依頼文 A: 本文抜粋によると、第9代リッチモンド公爵がモーターサーキットをオープンしたのは何年ですか。
依頼文 B: 本文抜粋のうち、「Text by 大谷 達也」を含む語句で始まり「やかな景色が目の前に広がる。」で終わる部分を、一字も変えずに書き出してください。

=== 本文抜粋 ===

Goodwood Festival of Speed 2024

グッドウッド・フェスティバル・オブ・スピード 2024

Text by 大谷 達也

イギリス・モータースポーツを代表する聖地

ヨーロッパの自動車文化と伝統を代表するイベントのひとつ、グッドウッド・フェスティバル・オブ・スピードに、F1初参戦から60年目を迎えた日本のHondaが招待された。

フェスティバル・オブ・スピードの初開催は1993年なので、それ自体が長い歴史を誇っているわけではないけれど、イベントを主催するのは英国貴族のリッチモンド公爵で、会場は公爵家に代々伝わる4452ヘクタール(およそ東京ドーム968個分)の広大な私有地と聞けば、おのずとその格式の高さが知れるだろう。

リッチモンド公爵家の私有地は、ただ広いだけでなく、その敷地内には公爵邸のほか、ホテル、競馬場、クリケット場、ゴルフコース、飛行場(旧英空軍基地)などが丘陵地に点在。夏ともなれば眩しいばかりに緑鮮やかな景色が目の前に広がる。

さらに興味深いことに、同じ敷地内にはヒルクライムコース(全長約1.9km)やモーターサーキットと呼ばれるレーシングコース(全長約3.8km)も設けられている。

これらは、現当主で第11代リッチモンド公爵チャールズ・ゴードン-レノックスの先々代にあたる第9代リットモンド公爵フレデリック・ゴードン-レノックスが建てたもの。20代の頃からアマチュア・ドライバーとしてレースを戦っていたフレデリック・ゴードン-レノックスは、友人から受けた「飛行場周辺の周回路をレーシングコースとして使ってはどうか?」とのアドバイスを聞き入れ、1948年にモーターサーキットをオープンしたとされる。なお、ヒルクライムコースの歴史はそれよりもさらに12年長いので、90年近い伝統を誇っていることになる。

=== 抽出リスト ===

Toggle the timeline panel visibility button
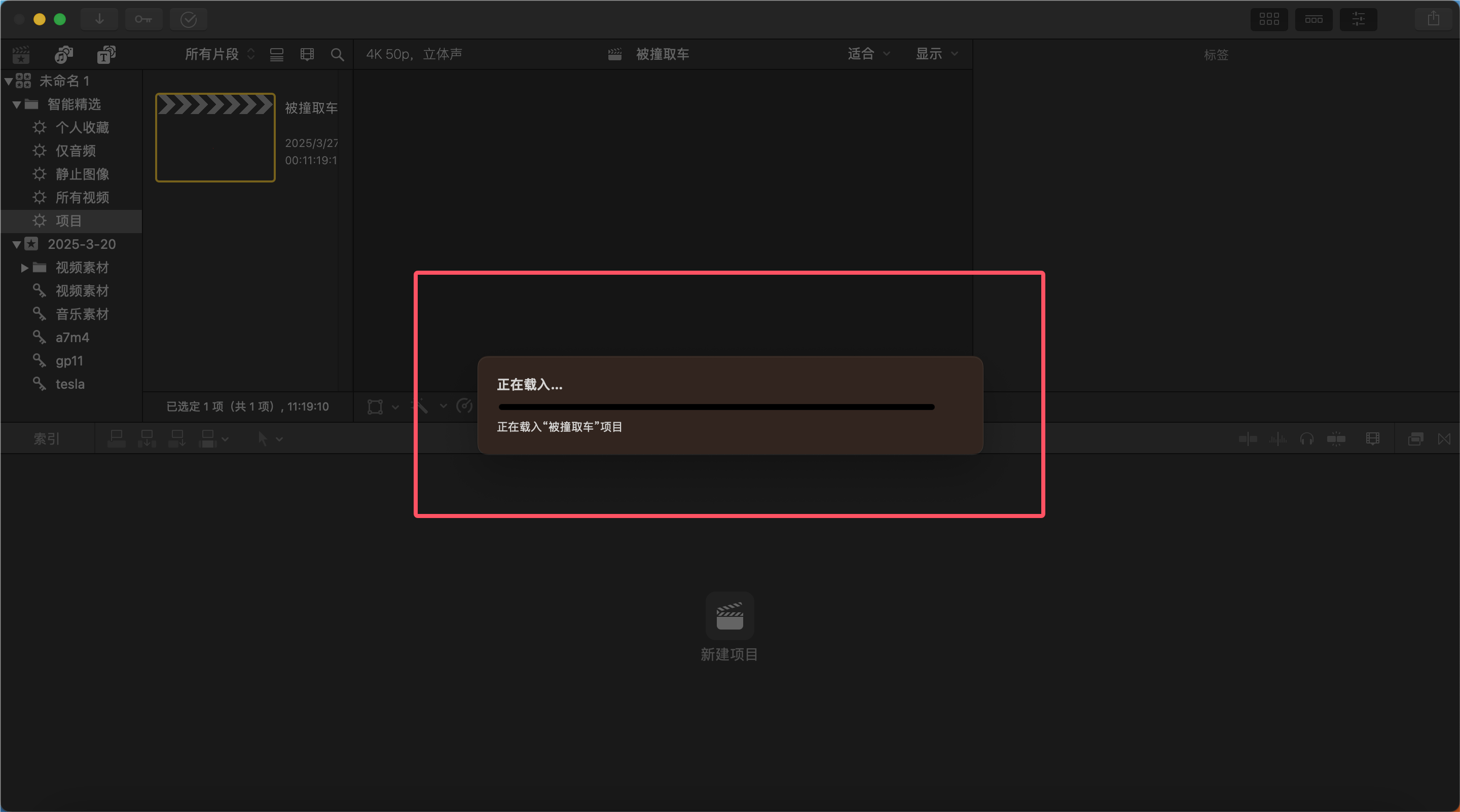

===
=== 抽出リスト ===

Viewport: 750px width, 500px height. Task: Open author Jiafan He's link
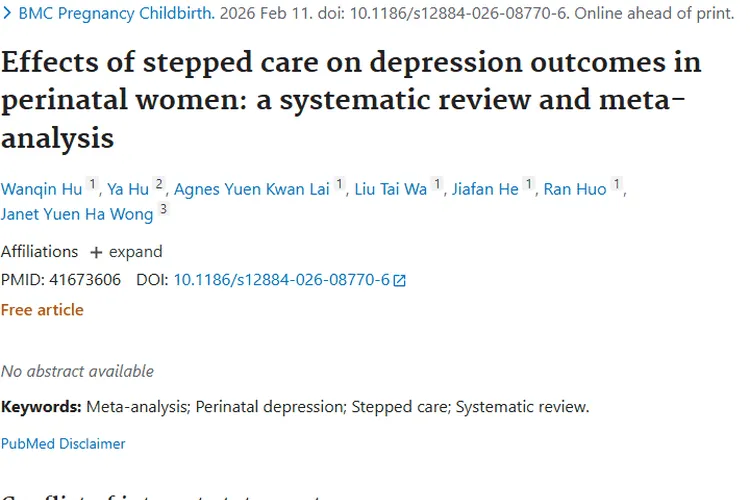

===

出力結果 A: 1948年

出力結果 B:
Text by 大谷 達也

イギリス・モータースポーツを代表する聖地

ヨーロッパの自動車文化と伝統を代表するイベントのひとつ、グッドウッド・フェスティバル・オブ・スピードに、F1初参戦から60年目を迎えた日本のHondaが招待された。

フェスティバル・オブ・スピードの初開催は1993年なので、それ自体が長い歴史を誇っているわけではないけれど、イベントを主催するのは英国貴族のリッチモンド公爵で、会場は公爵家に代々伝わる4452ヘクタール(およそ東京ドーム968個分)の広大な私有地と聞けば、おのずとその格式の高さが知れるだろう。

リッチモンド公爵家の私有地は、ただ広いだけでなく、その敷地内には公爵邸のほか、ホテル、競馬場、クリケット場、ゴルフコース、飛行場(旧英空軍基地)などが丘陵地に点在。夏ともなれば眩しいばかりに緑鮮やかな景色が目の前に広がる。